100 days into Iran war, Americans face higher prices
On average, US households have spent $750 more in expenses due to the war, hitting middle- and lower-income people hard. A hundred days into the
On average, US households have spent $750 more in expenses due to the war, hitting middle- and lower-income people hard. A hundred days into the US-Israel war on Iran, Americans are facing increasing financial pressure at the pump and at the grocery store in an economy already facing headwinds from United States President Donald Trump’s domestic and foreign policies, including tariffs. The war is unpopular, with 66 percent of Americans disapproving of Trump’s handling of the conflict with Iran, according to a recent CBS News poll. That echoed comparable findings in an ABC News/Washington Post Ipsos poll that found that 61 percent of Americans said that military action in Iran was “a mistake”. US consumers are especially feeling the pinch in their wallets. On average, households have spent $750 more in expenses due to the war, according to an analysis from Moody’s Analytics. The bulk of the spending is on energy-related expenses, with Americans spending an average of $447.19 more than usual. “This is a big economic blow,” Mark Zandi, chief economist at Moody’s Analytics, said in a post on X on the heels of the report, adding that the burden hits “already hard-pressed middle- and lower-income households”. “Folks at middle income or lower income, they spend a bigger proportion of their income on goods and services each month than people at the higher levels of income who can save,” Michael Klein, professor of international economic affairs at The Fletcher School at Tufts University, told Al Jazeera. “They spend more of their income on housing and food. And the prices of these have been going up by a lot.” Petrol prices surged on Friday to $4.22 per gallon (3.78 litres) for regular fuel, compared with $2.98 per gallon on average on February 28, the day the US and Israel first struck Iran, according to the American Automobile Association (AAA), which tracks daily fuel prices. Since then, Iran has retaliated by attacking energy infrastructure in the region and by throttling traffic through the Strait of Hormuz, from which a fifth of the world’s oil and gas is exported, sending prices for those commodities soaring. Overall, inflation has surged, with energy prices being the driving factor. The cost of energy jumped 5.5 percent in the latest Personal Consumption Expenditures (PCE) report released by the Department of Commerce, which is one of the US Federal Reserve’s closely watched gauges for measuring inflation when deciding interest rates.
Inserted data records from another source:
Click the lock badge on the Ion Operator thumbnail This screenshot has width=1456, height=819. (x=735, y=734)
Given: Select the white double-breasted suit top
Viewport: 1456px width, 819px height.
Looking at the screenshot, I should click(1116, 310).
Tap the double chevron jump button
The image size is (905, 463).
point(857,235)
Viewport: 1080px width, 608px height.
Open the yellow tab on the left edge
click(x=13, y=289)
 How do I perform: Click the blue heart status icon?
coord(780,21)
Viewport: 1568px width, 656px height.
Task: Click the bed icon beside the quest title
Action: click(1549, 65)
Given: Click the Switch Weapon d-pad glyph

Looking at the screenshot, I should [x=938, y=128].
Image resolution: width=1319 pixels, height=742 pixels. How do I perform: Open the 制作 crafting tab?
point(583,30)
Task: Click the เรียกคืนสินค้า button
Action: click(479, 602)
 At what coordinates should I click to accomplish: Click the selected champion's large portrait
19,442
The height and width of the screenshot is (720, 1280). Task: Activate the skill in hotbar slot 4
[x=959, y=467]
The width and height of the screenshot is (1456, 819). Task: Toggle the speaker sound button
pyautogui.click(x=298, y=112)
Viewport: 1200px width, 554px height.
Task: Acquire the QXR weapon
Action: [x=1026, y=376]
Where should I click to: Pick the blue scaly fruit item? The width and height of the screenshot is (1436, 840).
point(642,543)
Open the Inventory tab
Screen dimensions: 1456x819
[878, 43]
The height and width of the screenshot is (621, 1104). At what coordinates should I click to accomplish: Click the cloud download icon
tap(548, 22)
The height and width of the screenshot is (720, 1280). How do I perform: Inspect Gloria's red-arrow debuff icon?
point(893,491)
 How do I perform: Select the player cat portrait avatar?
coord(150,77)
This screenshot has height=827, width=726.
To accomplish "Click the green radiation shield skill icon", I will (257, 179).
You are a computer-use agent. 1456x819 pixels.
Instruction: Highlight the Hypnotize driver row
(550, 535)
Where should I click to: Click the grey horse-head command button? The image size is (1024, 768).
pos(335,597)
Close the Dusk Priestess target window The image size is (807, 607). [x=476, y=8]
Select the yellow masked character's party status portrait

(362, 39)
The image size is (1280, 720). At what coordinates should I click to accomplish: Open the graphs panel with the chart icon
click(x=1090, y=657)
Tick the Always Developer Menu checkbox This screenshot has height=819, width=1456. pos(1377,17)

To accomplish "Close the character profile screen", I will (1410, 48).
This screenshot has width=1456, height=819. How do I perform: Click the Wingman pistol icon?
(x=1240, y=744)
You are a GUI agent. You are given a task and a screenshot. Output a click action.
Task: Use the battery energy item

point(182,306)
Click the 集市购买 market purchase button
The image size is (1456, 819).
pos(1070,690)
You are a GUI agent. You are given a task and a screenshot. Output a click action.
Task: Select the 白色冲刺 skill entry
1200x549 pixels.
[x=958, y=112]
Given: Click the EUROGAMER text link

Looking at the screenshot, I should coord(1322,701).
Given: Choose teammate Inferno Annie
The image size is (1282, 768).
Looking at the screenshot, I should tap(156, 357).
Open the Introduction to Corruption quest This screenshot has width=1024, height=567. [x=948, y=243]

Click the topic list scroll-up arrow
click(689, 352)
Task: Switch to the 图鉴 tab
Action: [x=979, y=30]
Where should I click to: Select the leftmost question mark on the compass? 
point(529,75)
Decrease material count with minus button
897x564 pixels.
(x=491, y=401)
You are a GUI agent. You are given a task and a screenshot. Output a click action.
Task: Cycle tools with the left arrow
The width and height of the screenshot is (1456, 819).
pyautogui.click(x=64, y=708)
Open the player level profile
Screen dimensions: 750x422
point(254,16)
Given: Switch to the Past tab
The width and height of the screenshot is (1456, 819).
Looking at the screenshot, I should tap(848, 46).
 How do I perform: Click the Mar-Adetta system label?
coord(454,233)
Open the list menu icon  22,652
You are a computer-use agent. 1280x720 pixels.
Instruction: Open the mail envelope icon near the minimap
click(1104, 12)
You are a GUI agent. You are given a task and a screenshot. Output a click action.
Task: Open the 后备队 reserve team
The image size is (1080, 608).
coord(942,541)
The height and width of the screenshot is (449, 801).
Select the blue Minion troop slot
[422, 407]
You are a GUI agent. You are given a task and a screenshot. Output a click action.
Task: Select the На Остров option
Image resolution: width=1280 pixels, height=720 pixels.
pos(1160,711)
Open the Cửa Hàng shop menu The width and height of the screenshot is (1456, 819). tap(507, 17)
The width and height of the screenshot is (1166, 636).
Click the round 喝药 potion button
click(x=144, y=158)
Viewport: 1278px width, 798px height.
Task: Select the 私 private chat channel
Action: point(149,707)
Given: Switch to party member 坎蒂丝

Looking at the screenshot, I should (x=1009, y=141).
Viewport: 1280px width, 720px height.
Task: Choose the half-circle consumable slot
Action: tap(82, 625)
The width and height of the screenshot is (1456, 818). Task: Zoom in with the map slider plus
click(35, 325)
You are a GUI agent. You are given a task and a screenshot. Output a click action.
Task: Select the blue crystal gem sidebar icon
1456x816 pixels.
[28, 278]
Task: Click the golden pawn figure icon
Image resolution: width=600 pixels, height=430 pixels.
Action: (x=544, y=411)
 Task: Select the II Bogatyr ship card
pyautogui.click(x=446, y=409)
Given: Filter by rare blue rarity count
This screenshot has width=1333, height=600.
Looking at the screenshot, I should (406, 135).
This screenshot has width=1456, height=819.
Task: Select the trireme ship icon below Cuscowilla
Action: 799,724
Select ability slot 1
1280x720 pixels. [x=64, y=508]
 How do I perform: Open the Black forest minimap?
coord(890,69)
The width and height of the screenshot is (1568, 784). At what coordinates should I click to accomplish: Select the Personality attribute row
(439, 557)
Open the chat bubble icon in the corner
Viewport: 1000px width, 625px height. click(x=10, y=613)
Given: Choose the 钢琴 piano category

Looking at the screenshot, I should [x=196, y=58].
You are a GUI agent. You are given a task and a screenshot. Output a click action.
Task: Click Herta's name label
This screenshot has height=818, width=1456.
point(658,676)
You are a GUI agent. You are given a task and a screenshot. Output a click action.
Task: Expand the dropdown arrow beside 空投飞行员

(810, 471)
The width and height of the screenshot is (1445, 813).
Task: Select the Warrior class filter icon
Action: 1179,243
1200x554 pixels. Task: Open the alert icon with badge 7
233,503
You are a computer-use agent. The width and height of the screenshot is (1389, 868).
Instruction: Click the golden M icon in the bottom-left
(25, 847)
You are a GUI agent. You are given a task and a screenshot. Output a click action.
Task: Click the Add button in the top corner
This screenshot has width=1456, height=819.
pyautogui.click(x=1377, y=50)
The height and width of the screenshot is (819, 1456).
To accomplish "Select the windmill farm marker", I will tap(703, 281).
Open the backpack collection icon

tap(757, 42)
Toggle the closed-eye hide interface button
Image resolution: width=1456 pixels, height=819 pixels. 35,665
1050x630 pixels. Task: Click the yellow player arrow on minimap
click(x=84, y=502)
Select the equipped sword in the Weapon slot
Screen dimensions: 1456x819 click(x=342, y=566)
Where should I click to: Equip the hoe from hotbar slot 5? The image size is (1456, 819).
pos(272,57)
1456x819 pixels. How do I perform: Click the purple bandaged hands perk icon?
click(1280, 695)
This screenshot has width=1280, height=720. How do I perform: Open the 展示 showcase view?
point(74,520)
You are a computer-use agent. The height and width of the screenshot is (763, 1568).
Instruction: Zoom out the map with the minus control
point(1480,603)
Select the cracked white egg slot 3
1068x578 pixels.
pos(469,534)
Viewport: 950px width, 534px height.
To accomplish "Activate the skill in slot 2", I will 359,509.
Inflation, overall, jumped to 3.8 percent from 3.5 percent the month prior, marking the biggest increase in three years, according to the PCE. As a result of these economic strains, Americans are opting to work from home or cut back on plans that involve driving. A survey by American Muscle, a platform that sells car parts, found that 12 percent of Americans are choosing to work remotely more often amid heightened petrol prices, while a Washington Post/ABC News Ipsos poll found that 44 percent of Americans said they are driving less for that reason. Consumer sentiment is tumbling, driven by high gas prices. The University of Michigan consumer sentiment tracker fell to 44.8 in the May survey, down from 49.8 in April and below last May’s 52.2, largely because of energy prices. “Consumer sentiment fell for the third straight month as supply disruptions in the Strait of Hormuz continue to boost gasoline prices,” the University of Michigan said in a release accompanying the report. That is echoed by a McKinsey survey, which found that sentiment is at its lowest level in two years. Consumer spending is tumbling as well, with two-thirds of US consumers pulling back on spending because of rising costs, according to The Conference Board’s consumer confidence report. The increased cost of fuel has put a strain on the airline industry. Last month, Spirit Airlines ceased operations after more than three decades. In court filings, the budget carrier attributed its closure to an increase in fuel prices. Other US carriers have adapted their pricing to account for heightened fuel costs, including United Airlines, which, in late April, announced it would raise fares by up to 20 percent. Overall airline prices have jumped since the war began. Airfare prices rose 2.7 percent in March and another 2.8 percent in April, according to the Labor Department’s Bureau of Labor Statistics. Consumer expenses hit While inflationary pressures have mostly hit the energy market, they have also started to affect downstream consumer expenses, including the cost of food. In April, food prices jumped 0.5 percent, marking the biggest increase since November 2022. Pressure on the cost of food is expected to worsen. The Gulf region is a major supplier of both nitrogen and sulphur used in the fertilisers farmers need for food production.